◆ TASK OBJECTIVE:
Pictures aside, copy exactly each line from the one that holds "The image size is (816, 511)." through the last line of the records below.

◆ MATERIAL SUPPLIED:
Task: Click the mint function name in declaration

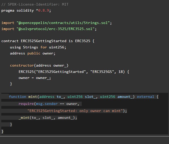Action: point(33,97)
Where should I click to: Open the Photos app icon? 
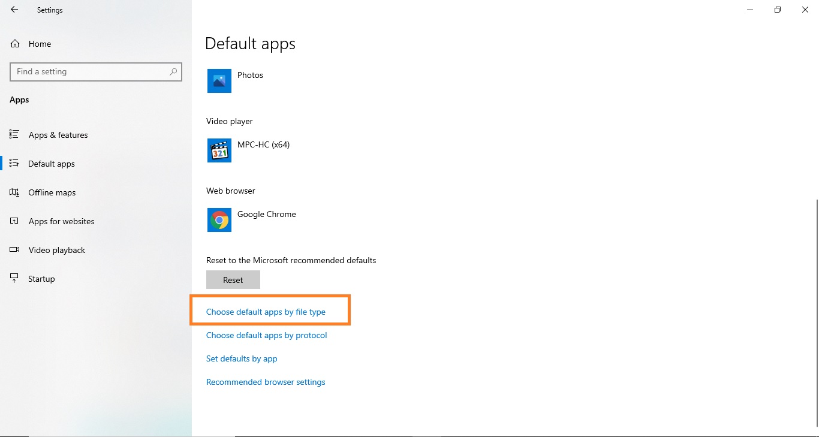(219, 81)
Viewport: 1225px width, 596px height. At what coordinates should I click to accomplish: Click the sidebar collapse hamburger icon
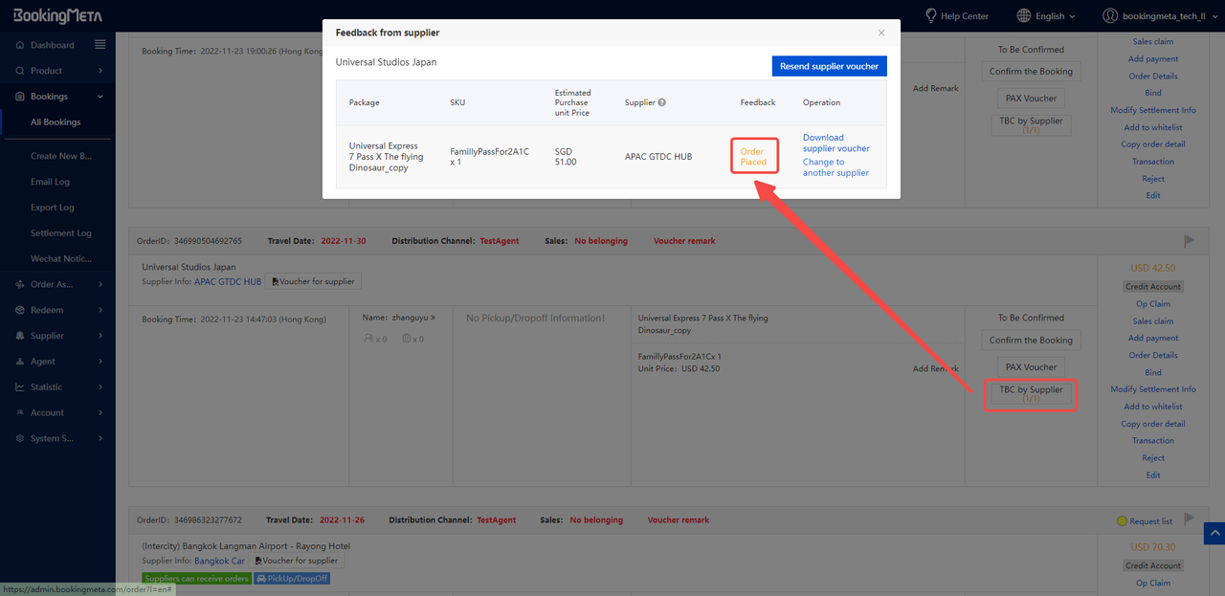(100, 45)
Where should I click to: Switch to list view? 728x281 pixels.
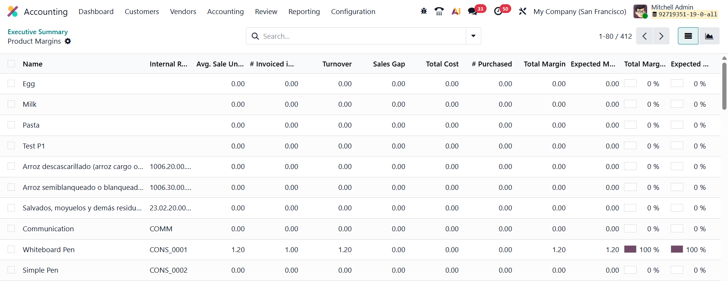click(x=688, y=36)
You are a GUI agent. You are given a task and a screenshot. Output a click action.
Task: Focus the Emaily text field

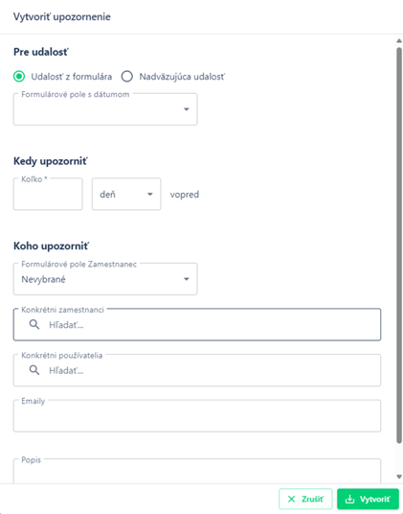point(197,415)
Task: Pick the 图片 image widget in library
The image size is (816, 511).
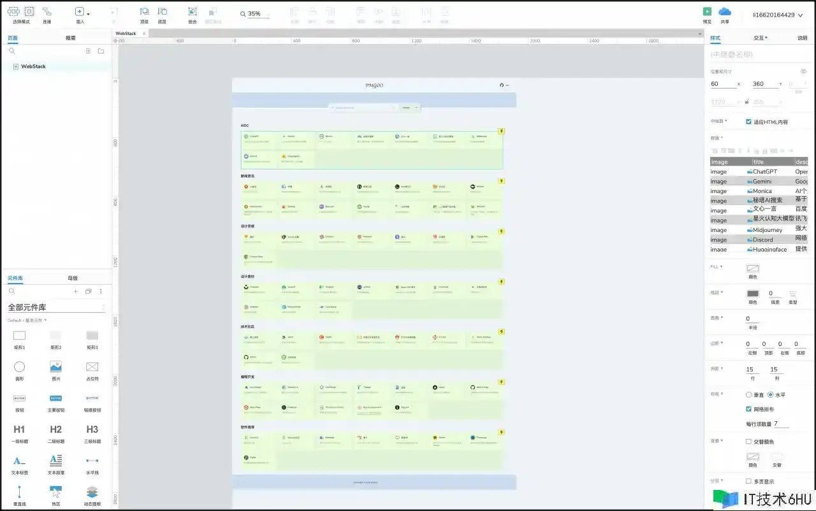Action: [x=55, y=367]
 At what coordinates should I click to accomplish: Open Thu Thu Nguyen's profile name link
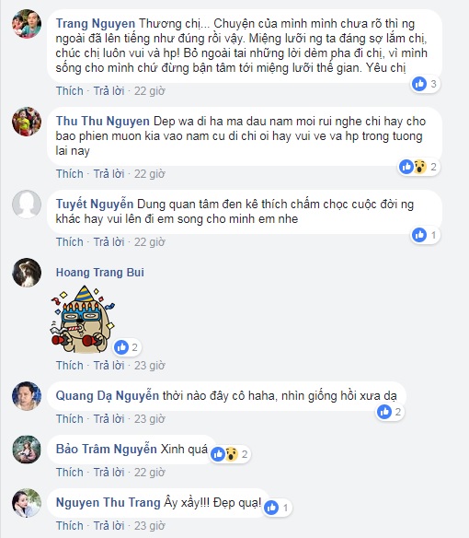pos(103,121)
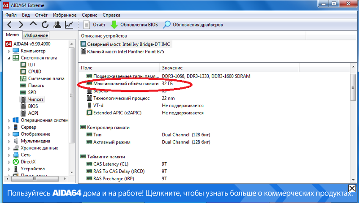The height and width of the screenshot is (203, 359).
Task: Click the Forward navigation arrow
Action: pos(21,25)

◆ ANSWER SPACE:
The image size is (816, 511).
Action: [x=55, y=367]
 At what coordinates should I click to accomplish: Open Thu Thu Nguyen's profile name link
pos(103,121)
The height and width of the screenshot is (203, 359).
Task: Click the Forward navigation arrow
Action: pos(21,25)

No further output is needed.